The presence of a central venous catheter and admission to the intensive care unit are the most important risk factors for deep venous thrombosis (DVT) in children. At least 18% of critically ill children with a catheter develop radiologically confirmed catheter-associated thrombosis. Clinically apparent thrombosis occurs in 3% of critically ill children with a catheter and is associated with 8 additional days of mechanical ventilation.
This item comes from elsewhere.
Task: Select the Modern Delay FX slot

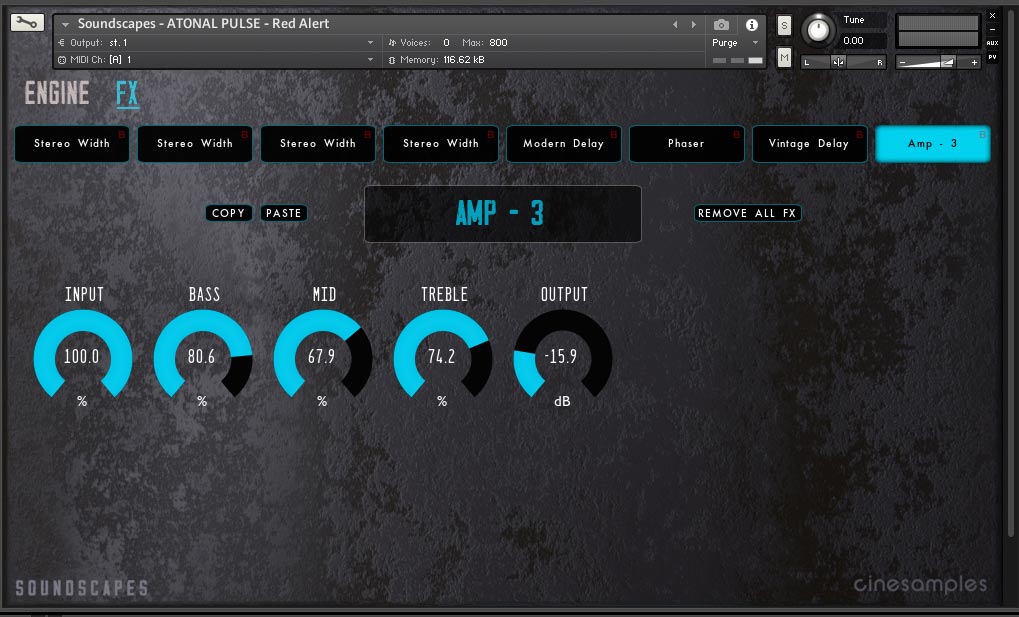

Even when the thrombus is initially asymptomatic, 8 to 18% of critically ill children with catheter-associated thrombosis develop postthrombotic syndrome. Thrombosis is uncommon within 24 hours after insertion of a nontunneled catheter in critically ill children, but nearly all thrombi have developed by 4 days after insertion. Hypercoagulability during or immediately after insertion of the catheter plays an essential role in the development of thrombosis. Pharmacologic prophylaxis, including local anticoagulation with heparin-bonded catheter, has not been shown to reduce the risk of catheter-related thrombosis in children. Systemic anticoagulation in critically ill children started soon after the insertion of the catheter, however, may be beneficial. A multicenter clinical trial that is testing this hypothesis is currently underway.